The scientific evidence has been divided surrounding the use of face masks for a reasonable amount of time. While initially scientists and epidemiologists argued that outside highly advanced surgical masks in use in ICU, the now-famous surgical grade respirator N95, there was little to no scientific evidence that masks offered any protection and indeed did not curb the rise of contagion. Despite this, that opinion has shifted considerably as a result of more studies emerging on their role and importance in helping to ease the spread of the contagion. Furthermore, while at first scientists argued that only surgical masks were effective now there is an acceptance that home-made reusable face masks also offer protection and will help us resume our lives while stopping the spread of the deadly Covid-19.

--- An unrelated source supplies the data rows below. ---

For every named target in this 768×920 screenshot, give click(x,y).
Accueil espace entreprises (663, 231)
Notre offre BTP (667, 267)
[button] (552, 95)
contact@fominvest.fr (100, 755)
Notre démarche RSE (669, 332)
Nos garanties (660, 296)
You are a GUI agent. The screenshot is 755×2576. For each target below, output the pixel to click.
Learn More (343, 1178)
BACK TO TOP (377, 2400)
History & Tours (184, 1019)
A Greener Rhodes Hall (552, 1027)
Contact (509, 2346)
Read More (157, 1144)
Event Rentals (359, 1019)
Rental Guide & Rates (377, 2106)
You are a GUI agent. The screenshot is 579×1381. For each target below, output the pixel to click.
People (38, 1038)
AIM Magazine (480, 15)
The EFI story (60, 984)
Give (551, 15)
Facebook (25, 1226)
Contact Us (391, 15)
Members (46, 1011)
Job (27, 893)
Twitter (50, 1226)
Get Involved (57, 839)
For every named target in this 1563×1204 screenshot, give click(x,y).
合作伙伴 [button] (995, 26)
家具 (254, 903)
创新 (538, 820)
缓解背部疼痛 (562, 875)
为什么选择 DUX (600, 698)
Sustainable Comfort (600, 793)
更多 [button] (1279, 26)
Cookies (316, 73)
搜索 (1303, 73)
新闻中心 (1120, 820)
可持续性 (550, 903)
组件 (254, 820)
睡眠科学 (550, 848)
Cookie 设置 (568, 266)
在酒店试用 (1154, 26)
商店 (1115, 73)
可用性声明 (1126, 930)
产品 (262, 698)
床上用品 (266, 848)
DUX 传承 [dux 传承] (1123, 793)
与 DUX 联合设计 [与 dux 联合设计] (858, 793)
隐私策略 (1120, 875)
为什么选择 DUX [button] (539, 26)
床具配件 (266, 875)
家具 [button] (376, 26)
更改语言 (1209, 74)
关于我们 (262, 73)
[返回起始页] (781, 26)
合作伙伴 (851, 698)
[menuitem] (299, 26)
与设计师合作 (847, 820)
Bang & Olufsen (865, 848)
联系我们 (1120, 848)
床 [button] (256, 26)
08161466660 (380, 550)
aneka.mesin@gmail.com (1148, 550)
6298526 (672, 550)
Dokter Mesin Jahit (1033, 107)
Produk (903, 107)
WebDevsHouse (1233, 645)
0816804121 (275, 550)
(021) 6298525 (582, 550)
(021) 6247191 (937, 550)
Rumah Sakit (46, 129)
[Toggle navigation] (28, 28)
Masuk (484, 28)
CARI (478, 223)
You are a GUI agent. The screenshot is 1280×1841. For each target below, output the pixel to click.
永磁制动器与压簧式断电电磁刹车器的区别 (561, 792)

So, now the question posed is, what kind of face mask will best protect you against coronavirus? What material is preferable? Are there any environmental health factors?
In a previous blog, I talked about the study at North-eastern University in the US on the use of home-made masks and their effectiveness, especially if combined with the use of a nylon stocking. Now new studies in the UK by the Royal Society and the CDC in the USA have also come to the conclusion that home-made face masks offer protection and should be used outside.
With some studies pointing out that the tight-fitting around the face remains crucial- the CDC suggests that any covering, even a bandana is better than nothing, however, which material is preferable is still open for discussion.
A study recently published by the Wake Forest Baptist Medical Centre investigated which household material would be better to remove particles of bacteria and viruses. The study concluded that vacuum cleaners bags, heavyweight quilter’s cotton, or multiple layers would be best effective. However, even scarves or bandana, despite being less effective were also recommended. Therefore, the scientific advice seems to be that a home-made face mask, preferably tight around the face and with multiple layers would be effective and a very valid alternative to the surgical masks.
There are also now very important benefits to the use of home-made, textile-based masks. First of all, surgical masks should be reserved for health professionals and for front-line workers. The shortage of PPE remains a real issue and the public is reminded not to stock on essential PPE such as face mask. Secondly, as we are approaching the summer, surgical masks make for uncomfortable wearing, especially in the summer heat. A textile mask will allow for better breathing and avoid irritation of the skin. Thirdly, there is a very significant environmental benefit to the use of reusable masks. According to an analysis recently published by UCL London, if every single person in the UK would use a surgical mask every day for a year, there would be an extra 66000 tons of contaminated waste making it to the landfill. So the use of reusable face masks would reduce this considerably and help us also in our fight for a cleaner and safer environment.
So, as we all wait for the latest directives in how to return to ‘the new normal’, it is safe to say that we should all be prepared for using reusable face masks in public. Lastly, always remember to wash them at high temperatures after every use.